Javier Díaz Plaza |
Tarragona (EFE). Los tarraconenses Albert Puñet e Inma Fernández se ‘engancharon’ al fentanilo por prescripción médica sin ser conscientes de que el tratamiento para paliar sus dolores les estaba convirtiendo en adictos a un potente opioide, usado como analgésico, que les obligó a pasar por un centro de desintoxicación para dejar de estar «colocados todo el día».
Puñet, de 41 años, tuvo un accidente de moto al salir del trabajo en 2018 y sufrió una lesión medular cervical alta con tetraplejia incompleta, que le provocó un dolor neuropático crónico severo.
Tras probar distintos tratamientos, en 2019 le recetaron fentanilo de absorción rápida en forma de ‘chupachups’ con sabor a fresa. «Me tomé el primero y el dolor desapareció por completo.

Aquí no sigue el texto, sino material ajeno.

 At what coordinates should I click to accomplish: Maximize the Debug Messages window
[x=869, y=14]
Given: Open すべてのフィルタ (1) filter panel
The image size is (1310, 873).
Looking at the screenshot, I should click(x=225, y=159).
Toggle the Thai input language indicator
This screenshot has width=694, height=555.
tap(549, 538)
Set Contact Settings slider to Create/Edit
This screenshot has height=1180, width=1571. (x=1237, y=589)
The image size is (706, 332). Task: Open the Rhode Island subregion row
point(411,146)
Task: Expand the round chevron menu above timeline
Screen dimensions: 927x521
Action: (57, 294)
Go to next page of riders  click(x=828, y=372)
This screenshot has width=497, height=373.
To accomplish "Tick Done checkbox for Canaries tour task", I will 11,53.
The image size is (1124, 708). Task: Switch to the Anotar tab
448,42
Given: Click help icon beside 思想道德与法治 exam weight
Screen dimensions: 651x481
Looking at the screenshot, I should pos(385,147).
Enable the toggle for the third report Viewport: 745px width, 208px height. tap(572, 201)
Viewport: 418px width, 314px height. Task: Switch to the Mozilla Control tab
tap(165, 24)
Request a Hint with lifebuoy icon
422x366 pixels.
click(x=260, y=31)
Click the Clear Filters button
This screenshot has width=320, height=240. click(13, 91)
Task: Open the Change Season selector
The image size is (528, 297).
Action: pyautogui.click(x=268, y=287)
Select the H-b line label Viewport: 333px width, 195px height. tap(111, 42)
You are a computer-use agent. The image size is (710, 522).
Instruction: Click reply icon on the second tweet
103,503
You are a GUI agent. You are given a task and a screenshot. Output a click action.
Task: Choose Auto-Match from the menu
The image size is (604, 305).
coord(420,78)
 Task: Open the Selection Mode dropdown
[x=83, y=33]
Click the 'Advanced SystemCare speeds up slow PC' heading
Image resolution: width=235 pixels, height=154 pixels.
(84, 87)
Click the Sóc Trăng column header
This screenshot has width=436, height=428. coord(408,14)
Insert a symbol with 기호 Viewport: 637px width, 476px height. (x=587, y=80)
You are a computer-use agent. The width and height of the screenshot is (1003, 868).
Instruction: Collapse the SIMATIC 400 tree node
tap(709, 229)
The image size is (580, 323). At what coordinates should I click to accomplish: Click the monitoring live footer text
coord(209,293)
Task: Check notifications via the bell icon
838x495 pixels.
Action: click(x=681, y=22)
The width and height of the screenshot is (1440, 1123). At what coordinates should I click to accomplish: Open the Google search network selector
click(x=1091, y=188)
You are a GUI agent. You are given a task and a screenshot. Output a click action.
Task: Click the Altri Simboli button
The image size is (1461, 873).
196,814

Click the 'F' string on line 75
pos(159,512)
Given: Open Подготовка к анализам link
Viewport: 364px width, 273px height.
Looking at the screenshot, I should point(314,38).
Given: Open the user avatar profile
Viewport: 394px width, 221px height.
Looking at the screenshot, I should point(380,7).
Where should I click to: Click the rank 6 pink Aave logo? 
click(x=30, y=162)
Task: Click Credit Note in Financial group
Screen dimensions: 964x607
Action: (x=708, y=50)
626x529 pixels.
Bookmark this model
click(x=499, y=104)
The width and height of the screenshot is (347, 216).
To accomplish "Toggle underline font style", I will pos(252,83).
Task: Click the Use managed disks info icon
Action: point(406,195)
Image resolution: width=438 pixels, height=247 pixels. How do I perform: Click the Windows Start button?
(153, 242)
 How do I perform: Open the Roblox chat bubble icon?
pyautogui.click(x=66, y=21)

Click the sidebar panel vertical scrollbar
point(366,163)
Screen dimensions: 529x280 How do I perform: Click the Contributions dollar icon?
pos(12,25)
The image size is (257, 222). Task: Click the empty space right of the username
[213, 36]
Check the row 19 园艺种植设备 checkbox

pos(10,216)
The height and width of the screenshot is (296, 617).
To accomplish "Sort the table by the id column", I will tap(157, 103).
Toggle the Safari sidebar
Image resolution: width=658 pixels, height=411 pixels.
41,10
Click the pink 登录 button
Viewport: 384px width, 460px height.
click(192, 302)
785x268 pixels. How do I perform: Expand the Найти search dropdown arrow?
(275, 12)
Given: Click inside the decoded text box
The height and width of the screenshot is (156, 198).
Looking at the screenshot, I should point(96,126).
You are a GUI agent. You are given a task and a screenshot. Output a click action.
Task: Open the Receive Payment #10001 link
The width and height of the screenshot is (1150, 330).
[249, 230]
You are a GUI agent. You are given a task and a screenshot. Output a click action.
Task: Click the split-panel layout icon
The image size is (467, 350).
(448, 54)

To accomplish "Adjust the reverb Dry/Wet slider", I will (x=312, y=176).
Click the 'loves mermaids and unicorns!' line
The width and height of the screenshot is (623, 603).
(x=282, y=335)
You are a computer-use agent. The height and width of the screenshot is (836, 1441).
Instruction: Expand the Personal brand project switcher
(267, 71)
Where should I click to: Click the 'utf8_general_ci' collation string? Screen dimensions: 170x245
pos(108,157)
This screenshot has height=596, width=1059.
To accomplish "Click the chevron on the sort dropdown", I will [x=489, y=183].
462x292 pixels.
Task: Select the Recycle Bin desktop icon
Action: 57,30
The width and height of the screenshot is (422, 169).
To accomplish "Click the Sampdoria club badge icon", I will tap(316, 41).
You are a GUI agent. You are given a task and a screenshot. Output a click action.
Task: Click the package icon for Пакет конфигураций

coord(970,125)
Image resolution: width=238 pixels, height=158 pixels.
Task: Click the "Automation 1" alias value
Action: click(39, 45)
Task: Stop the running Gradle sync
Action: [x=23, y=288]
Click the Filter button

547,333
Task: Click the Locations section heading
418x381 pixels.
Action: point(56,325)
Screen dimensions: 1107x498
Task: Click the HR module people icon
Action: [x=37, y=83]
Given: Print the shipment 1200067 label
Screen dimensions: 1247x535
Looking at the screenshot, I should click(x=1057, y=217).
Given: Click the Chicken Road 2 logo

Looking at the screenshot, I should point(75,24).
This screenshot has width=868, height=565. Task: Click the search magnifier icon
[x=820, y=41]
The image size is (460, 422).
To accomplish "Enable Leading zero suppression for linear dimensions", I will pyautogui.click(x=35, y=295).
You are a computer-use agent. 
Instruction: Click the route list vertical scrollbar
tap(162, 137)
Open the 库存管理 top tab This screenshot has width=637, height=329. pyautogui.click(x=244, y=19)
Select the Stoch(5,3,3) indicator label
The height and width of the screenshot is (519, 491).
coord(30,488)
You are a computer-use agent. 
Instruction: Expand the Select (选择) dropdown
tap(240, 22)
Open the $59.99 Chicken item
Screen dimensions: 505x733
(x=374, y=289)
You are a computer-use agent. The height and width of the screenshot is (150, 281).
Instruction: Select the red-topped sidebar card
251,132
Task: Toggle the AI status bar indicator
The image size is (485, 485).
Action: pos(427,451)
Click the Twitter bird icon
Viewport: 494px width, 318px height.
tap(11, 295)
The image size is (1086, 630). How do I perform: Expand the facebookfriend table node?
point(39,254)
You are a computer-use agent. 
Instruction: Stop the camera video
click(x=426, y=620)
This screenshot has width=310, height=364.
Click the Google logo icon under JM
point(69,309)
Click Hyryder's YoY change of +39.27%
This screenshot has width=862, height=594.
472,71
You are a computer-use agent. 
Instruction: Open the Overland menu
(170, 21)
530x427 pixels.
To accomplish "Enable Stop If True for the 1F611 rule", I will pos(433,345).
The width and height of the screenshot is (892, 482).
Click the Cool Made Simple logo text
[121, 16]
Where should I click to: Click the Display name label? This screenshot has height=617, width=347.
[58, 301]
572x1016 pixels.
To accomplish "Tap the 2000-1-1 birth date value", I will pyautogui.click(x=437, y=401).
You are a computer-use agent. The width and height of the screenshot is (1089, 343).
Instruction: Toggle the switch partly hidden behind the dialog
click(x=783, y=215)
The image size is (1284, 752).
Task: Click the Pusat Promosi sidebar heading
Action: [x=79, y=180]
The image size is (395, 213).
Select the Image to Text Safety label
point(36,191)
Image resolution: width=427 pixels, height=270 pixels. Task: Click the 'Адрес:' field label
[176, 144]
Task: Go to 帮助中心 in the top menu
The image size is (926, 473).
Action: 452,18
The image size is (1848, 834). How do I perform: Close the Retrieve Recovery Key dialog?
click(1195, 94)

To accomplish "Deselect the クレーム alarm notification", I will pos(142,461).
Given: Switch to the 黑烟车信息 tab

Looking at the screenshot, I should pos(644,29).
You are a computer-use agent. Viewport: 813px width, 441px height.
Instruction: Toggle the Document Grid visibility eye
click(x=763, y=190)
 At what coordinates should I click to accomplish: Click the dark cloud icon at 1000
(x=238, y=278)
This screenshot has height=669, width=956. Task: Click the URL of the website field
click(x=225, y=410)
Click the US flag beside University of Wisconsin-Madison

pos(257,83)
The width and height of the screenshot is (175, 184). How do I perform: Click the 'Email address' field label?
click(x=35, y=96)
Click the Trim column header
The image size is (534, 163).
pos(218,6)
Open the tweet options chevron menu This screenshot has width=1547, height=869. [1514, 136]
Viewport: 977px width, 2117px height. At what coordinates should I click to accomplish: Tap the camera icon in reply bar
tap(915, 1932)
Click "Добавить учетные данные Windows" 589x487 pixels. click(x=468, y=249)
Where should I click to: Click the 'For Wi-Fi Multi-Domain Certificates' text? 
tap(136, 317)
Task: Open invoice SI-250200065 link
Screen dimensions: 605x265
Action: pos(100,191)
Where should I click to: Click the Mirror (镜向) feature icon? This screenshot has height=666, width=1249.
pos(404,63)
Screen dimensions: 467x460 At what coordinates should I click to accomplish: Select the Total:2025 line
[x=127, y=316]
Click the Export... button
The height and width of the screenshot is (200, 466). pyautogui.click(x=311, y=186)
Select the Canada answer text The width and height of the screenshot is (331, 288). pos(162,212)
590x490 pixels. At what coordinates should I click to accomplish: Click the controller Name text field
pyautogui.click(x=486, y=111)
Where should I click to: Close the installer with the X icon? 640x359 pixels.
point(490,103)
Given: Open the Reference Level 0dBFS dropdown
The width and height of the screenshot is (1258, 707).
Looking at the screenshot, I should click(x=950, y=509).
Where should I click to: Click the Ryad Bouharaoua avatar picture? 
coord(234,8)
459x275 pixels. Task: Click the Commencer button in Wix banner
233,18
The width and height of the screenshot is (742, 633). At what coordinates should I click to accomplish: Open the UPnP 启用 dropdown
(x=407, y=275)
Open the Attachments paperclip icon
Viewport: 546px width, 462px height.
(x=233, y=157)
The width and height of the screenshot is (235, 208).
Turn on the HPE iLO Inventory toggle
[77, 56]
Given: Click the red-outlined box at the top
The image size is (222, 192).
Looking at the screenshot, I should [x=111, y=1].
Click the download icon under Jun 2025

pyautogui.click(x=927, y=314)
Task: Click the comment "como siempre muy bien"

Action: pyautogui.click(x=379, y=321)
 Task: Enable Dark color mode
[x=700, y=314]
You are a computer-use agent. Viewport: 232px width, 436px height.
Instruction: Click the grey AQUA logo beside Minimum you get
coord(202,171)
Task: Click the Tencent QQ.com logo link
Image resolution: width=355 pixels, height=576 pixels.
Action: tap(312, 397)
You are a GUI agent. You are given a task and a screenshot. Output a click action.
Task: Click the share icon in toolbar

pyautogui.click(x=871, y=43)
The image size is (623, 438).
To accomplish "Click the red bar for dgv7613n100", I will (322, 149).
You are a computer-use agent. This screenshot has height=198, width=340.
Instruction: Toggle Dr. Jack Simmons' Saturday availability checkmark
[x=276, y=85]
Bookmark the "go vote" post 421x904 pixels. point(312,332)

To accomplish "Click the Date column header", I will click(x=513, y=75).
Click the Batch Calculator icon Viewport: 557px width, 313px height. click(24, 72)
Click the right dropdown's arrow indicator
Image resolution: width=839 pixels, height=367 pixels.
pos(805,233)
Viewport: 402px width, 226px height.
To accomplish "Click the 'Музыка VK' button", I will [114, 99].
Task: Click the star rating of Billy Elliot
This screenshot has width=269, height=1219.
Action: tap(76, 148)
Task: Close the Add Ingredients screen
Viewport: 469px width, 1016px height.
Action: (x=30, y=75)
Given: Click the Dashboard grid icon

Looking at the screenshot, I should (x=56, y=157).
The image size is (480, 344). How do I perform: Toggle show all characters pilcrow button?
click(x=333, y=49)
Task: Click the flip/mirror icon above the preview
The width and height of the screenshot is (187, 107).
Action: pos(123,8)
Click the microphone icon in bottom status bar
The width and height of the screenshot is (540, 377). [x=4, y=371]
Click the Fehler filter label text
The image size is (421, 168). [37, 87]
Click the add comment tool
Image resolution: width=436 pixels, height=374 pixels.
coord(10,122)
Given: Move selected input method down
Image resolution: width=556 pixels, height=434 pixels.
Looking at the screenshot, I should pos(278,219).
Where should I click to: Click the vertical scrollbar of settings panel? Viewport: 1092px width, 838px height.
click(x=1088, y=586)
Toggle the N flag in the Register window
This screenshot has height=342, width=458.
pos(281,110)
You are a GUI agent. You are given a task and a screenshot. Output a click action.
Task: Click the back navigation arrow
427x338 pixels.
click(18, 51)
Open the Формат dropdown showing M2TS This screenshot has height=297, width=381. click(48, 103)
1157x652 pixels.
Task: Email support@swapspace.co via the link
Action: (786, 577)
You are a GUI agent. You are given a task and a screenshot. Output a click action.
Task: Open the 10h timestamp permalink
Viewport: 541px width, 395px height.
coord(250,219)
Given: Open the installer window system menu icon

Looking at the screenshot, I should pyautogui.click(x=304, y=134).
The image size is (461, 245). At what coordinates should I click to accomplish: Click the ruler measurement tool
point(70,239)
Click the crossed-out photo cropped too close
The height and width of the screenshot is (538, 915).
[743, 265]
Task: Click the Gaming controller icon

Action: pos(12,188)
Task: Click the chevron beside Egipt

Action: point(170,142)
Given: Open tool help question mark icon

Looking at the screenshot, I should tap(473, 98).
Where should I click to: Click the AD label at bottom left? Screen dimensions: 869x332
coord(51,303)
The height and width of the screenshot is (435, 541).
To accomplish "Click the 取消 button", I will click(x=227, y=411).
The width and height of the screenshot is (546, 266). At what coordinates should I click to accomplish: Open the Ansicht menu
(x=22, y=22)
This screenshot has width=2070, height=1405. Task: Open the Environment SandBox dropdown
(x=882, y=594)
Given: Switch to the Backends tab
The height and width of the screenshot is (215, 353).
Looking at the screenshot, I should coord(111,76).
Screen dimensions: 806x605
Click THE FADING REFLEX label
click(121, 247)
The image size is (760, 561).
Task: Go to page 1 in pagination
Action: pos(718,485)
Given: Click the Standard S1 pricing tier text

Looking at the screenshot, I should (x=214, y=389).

Pensé que los médicos habían dado por fin con la solución, pero en ningún momento me dijeron que estaba tomando fentanilo», explica Puñet a EFE.
Los especialistas de la clínica del dolor le completaron el tratamiento con parches cada tres días de liberación prolongada de fentanilo -esta vez sí le informaron, precisa-, pero con el paso de los días el efecto disminuyó y la dosis aumentó progresivamente.